Come si inserisce in tutto questo la collaborazione con Treccani?
«L’accordo è in via di approvazione. Treccani ci fornirà dati di altissima qualità, lemmi ed enciclopedie curate da esperti. Sono risorse preziose per migliorare il modello, generalmente addestrato con traduzioni di documenti dall’inglese, e far sì che comprenda le sfumature del lessico italiano».
In cosa Llamantino si distingue dai chatbot internazionali come Chatgpt?
«Innanzitutto è aperto: da dicembre 2023 abbiamo rilasciato diversi modelli, scaricati centinaia di migliaia di volte su piattaforme come GitHub o Hugging Face. Diverse aziende italiane li utilizzano: Expert AI, per esempio, li ha integrati in un sistema che riconosce i nomi propri in italiano. E la cosa più importante è che, essendo open source, le aziende possono installarli sui propri server, controllando dati e accessi senza rischiare fughe di informazioni».
Questo significa che l’IA “made in Puglia” è già in uso nelle imprese?
«Sì, anche se non sappiamo quante. Una delle caratteristiche dell’open source è proprio la libertà di utilizzo, senza obbligo di registrazione o licenze. È un vantaggio enorme, soprattutto in termini di sicurezza e personalizzazione».
Tuttavia, i grandi modelli globali restano più potenti. Come si può competere?

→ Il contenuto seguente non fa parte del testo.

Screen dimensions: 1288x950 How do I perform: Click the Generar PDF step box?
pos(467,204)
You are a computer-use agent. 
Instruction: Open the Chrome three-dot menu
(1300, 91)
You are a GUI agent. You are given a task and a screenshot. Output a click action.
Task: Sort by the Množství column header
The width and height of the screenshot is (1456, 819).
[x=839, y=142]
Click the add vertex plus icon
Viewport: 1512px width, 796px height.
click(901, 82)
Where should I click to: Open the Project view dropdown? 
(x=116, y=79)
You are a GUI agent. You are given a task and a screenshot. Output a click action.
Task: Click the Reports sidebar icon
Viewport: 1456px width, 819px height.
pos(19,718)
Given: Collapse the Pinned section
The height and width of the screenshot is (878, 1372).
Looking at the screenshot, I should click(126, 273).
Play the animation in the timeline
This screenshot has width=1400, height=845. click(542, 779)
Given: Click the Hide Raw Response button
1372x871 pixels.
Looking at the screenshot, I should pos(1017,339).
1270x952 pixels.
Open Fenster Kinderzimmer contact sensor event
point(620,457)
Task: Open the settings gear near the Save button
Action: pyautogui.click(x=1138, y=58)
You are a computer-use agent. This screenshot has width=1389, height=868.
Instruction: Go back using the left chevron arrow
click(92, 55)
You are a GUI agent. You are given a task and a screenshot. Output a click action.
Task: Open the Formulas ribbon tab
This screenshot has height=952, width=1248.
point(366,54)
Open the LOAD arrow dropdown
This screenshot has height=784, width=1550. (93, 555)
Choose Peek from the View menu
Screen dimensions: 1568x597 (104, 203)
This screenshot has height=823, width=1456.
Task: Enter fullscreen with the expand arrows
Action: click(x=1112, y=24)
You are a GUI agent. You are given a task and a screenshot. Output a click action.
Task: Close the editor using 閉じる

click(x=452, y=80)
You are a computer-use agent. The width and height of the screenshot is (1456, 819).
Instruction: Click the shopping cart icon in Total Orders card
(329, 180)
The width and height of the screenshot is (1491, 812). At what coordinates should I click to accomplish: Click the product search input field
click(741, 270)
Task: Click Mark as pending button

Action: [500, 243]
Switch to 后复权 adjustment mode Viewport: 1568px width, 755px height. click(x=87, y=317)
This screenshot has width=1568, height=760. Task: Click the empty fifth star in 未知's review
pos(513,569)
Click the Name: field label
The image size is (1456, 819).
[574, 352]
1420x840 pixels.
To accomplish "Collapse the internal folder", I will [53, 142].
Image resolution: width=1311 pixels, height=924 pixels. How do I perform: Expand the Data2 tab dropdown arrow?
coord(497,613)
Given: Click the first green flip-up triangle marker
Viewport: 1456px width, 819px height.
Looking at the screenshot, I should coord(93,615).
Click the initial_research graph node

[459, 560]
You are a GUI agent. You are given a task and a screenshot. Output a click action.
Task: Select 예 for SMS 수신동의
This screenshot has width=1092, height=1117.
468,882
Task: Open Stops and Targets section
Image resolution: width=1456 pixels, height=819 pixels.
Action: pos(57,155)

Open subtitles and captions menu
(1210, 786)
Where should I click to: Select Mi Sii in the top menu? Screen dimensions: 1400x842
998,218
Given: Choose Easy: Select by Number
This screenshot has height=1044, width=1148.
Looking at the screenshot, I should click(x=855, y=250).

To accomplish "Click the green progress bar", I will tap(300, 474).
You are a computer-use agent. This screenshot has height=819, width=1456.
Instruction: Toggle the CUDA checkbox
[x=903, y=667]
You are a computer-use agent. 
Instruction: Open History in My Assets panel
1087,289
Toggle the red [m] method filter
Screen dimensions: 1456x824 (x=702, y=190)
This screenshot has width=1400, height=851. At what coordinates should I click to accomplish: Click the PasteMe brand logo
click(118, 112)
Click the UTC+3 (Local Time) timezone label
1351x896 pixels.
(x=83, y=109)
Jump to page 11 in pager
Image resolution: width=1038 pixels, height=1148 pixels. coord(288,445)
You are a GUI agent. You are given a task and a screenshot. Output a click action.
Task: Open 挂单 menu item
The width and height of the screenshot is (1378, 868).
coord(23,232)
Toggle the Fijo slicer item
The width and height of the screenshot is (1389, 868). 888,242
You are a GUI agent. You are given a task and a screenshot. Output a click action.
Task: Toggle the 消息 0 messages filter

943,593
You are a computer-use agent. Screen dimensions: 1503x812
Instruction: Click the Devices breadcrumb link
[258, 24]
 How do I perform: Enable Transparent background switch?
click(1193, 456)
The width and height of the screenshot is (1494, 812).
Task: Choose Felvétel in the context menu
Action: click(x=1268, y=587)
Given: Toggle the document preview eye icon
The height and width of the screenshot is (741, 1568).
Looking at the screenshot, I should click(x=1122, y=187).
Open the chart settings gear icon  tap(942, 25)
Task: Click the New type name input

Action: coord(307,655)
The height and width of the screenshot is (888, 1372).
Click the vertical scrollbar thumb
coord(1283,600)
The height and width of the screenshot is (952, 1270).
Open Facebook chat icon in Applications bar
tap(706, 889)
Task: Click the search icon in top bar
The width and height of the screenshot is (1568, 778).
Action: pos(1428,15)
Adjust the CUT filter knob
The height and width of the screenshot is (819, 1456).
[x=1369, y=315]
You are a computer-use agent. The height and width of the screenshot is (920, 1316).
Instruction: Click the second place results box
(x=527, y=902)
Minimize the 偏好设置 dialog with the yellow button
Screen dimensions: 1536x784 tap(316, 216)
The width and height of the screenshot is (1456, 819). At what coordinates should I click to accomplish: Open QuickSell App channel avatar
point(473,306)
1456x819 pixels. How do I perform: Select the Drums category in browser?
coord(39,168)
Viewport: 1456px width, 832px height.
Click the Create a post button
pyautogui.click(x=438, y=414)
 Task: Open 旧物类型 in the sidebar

«Le loro prestazioni sono superiori, perché dispongono di investimenti enormi. Ma il punto è un altro: non sempre serve avere la “Ferrari” dell’intelligenza artificiale. A volte è meglio un modello personalizzabile, che possiamo controllare e adattare alle nostre esigenze. Questo è il vero valore aggiunto di LLaMAntino».
Il progetto è stato pensato per restare accessibile alla comunità scientifica?
«Assolutamente sì. I modelli sono aperti e molto utilizzati dai ricercatori: gli articoli che abbiamo pubblicato hanno già ottenuto quasi cento citazioni. C’è anche una classifica indipendente, l’Open Italian Llm Leaderboard, che confronta i modelli per l’italiano. Llamantino 3 Anita, il nostro modello più recente, è risultato tra i migliori, persino superiore ad alcuni sistemi proprietari».
Quali sono i prossimi passi per il progetto?
«Abbiamo creato uno spin-off accademico per sviluppare applicazioni su misura per le aziende, locali e non solo. Lavoriamo, per esempio, su modelli che digeriscono manuali tecnici e rispondono a domande degli operatori in linguaggio naturale, oppure su sistemi multimodali, in grado di analizzare contemporaneamente testi e immagini. Le potenzialità sono enormi».
C’è chi teme che l’IA possa sostituire l’uomo in alcune professioni. Lei che ne pensa?
«Il mio lavoro è già cambiato: attività ripetitive ora sono più veloci. Non bisogna avere paura dell’intelligenza artificiale, se resta sotto il nostro controllo. Il problema nasce se diventa uno strumento nelle mani di altri, che noi non conosciamo. È come avere un’auto che qualcuno può guidare da remoto: se il modello è nostro, invece, possiamo gestirlo in totale sicurezza».